Pelvic Girdle Pain (PGP) During Pregnancy

Pelvic Girdle Pain during pregnancy can be quite debilitating for many pregnant women. In the United States, roughly 33-50% of women experience pelvic girdle pain before 20 weeks of gestation and 60-70% by late pregnancy. PGP is defined as the pain experienced between iliac crest and gluteal fold, either at the front or back.

Courtesy of Burnaby Physiocare

The pain may range from a mild ache to severe pain which limits your daily activities. This pain may start at any time during pregnancy, labor or during the postpartum period.

What causes Pelvic Girdle Pain (PGP)?

It is hard to pinpoint what causes the PGP in some women and not others; however, the main risk factors found from the studies include history of previous pregnancy, joint hypermobility, prior history of low back pain, pelvic girdle pain, and/or previous trauma to the pelvis. Research also has found that factors such as early onset of pelvic girdle pain in the beginning of the pregnancy and multiple pain locations are related to persisting pelvic girdle pain after the delivery and severe pain and disability throughout the pregnancy.

pelvic girdle pain in pregnancy

Symptoms of Pelvic Girdle Pain

Pain is most commonly occurring at one side of sacroiliac (SI joint) or pain may be felt in both sides of the SI joint, in the buttock, radiating to the back of the thigh or in the pubic area. Patients commonly experience sharp pain when rolling over in bed, getting in and out of the car, using stairs or standing with one leg.
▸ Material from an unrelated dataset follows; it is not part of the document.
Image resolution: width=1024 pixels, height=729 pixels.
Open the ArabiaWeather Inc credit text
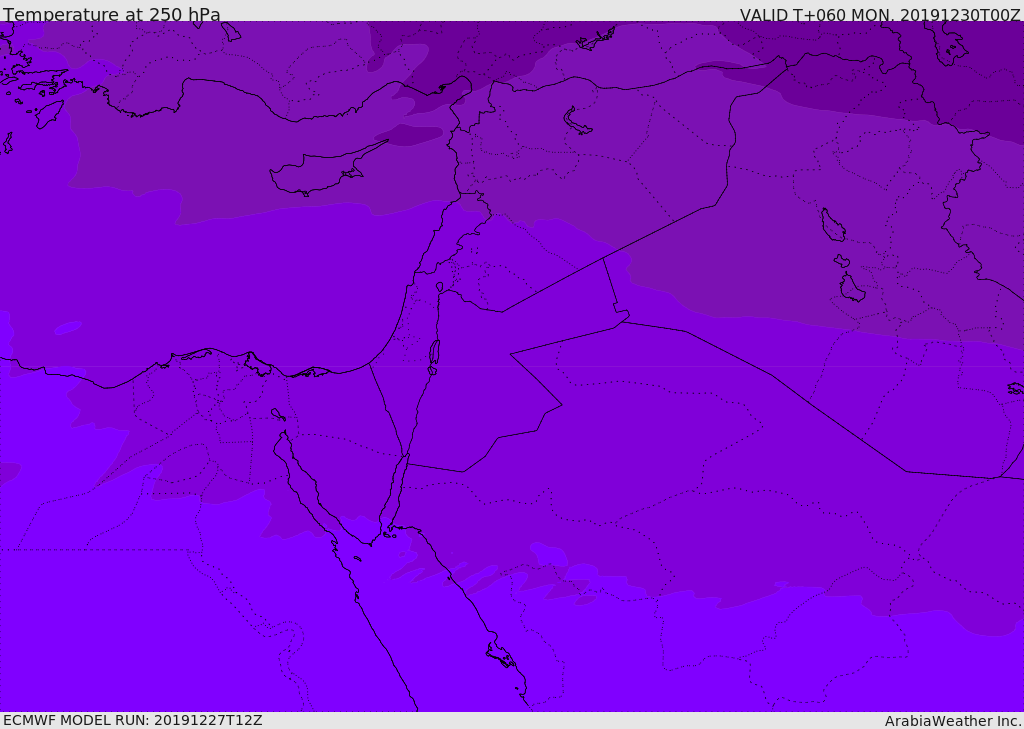tap(953, 721)
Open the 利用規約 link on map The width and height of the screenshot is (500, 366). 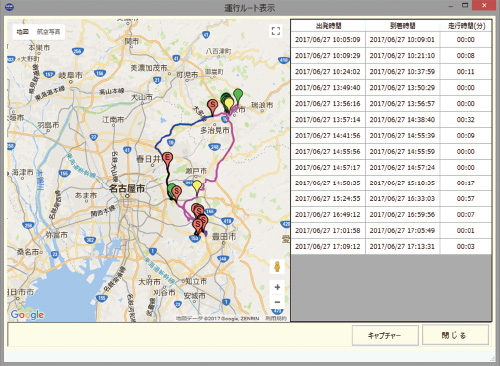(x=276, y=318)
Symptoms can be aggravated by the increasing weight of the baby, changes in the body’s center of gravity and posture.

During the pregnancy, a woman’s body goes through significant changes which predispose her body to pelvic girdle pain.

  1. Hormones (relaxin) released during pregnancy relax the ligaments of the body to allow the pelvis to enlarge, in preparation for childbirth.

  2. The growing uterus ‘stretches’ thereby weakening some of the core muscles around the pelvis.

  3. Increased body weight due to the weight of the growing fetus, uterus and breasts, places increased demand on pelvic floor muscles and connective tissue.

  4. Changes in posture may lead to faulty biomechanics of body and non-ideal loading of pelvis

changes during pregnancy

Coping with pelvic girdle pain during the pregnancy

Physical therapy with a qualified PT can be helpful in diagnosing and treating women with PGP. Diagnosis is usually made by symptoms and by the thorough assessment of the spine and pelvis. Through the assessment, your physical therapist may be able to find the source of the problem. Various manual treatments will be provided to restore normal movement in pelvis joints and to release myofascial restrictions. Therapeutic exercises will also be prescribed to help with stabilization of the pelvic joints and address muscle imbalance throughout the body. External stabilization from a support belt may be necessary depending on physical impairments. The use of taping can also be useful for some women. In addition, your physical therapist will discuss proper body mechanics to minimize symptoms including the appropriate way to sleep, sit, stand, walk and lift. Good compliance with the physical therapy regimen along with early initiation of treatments can significantly help to keep the pain to a minimum and prevent long-term discomfort.

References

1. Clinton S, LaCross J, Pelvic Girdle Pain in the Antepartum Population: Physical Therapy Clinical Practice Guidelines Linked to the International Classification of Functioning, Disability and Health. Journal of Women’s Health Physical Therapy: May 2017 - Volume 41 - Issue 2 - p 100–101

2. Fitzgerald CM, Le J. Back pain in pregnancy requires practitioner creativity. Biomechanics. 2007 November

3. Ostgaard HC, Andersson GB, Karlsson K. Prevalence of back pain in pregnancy. Spine. 1991; 16:549-552.

4. Ostgaard HC, Zetherstrom G, Roos-Hansson E, Svanberg B. Reduction of pelvic pain in pregnancy. Spine. 1994; 19:894-900.